• [The data]
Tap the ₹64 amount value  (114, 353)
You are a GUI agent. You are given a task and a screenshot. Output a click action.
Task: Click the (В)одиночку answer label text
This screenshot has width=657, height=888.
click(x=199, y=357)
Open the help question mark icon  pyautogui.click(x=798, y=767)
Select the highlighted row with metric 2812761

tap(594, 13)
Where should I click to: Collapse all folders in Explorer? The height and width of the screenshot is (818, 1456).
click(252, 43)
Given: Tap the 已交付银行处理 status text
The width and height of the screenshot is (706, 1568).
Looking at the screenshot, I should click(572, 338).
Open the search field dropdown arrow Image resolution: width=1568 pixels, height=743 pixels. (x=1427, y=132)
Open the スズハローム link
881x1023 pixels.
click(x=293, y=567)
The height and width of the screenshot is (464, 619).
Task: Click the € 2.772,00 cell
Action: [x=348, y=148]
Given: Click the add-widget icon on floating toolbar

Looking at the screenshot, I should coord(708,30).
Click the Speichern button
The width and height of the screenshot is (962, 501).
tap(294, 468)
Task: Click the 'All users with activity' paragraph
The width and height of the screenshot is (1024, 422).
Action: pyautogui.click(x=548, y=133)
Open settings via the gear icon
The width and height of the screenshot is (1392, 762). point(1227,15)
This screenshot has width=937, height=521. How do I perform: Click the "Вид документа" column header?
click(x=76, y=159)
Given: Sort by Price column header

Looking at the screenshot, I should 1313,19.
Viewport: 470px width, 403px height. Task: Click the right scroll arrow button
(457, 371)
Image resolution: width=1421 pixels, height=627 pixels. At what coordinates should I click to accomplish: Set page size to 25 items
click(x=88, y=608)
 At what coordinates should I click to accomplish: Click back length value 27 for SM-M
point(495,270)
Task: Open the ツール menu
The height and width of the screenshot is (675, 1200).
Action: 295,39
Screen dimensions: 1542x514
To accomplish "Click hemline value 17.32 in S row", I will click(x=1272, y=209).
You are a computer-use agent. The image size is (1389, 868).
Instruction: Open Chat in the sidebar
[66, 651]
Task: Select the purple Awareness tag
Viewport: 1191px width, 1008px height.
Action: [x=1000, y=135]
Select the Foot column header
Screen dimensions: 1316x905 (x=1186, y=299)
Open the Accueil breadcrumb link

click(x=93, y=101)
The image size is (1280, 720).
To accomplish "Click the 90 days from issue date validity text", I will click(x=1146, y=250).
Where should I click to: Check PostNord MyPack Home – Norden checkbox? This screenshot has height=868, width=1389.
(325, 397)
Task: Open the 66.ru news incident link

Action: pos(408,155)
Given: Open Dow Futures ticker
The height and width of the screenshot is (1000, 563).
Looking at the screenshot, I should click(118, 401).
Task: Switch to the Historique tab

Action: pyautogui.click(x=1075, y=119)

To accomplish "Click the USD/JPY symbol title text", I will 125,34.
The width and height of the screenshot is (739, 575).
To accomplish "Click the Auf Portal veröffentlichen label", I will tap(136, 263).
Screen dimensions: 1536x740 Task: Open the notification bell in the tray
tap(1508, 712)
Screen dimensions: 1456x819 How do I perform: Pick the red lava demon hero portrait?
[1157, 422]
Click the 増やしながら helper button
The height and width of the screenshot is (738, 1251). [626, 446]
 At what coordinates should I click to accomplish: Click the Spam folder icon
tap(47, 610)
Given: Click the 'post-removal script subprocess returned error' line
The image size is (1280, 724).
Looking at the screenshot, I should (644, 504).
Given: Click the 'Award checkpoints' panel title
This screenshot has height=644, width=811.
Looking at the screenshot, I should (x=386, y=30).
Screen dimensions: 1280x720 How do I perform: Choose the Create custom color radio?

• [Prompt]
Return, with no change at all, every line in the entries above from the line containing "Instruction: Open Chat in the sidebar" through the line containing "The image size is (1280, 720).".

• [Solution]
Instruction: Open Chat in the sidebar
[66, 651]
Task: Select the purple Awareness tag
Viewport: 1191px width, 1008px height.
Action: [x=1000, y=135]
Select the Foot column header
Screen dimensions: 1316x905 (x=1186, y=299)
Open the Accueil breadcrumb link

click(x=93, y=101)
The image size is (1280, 720).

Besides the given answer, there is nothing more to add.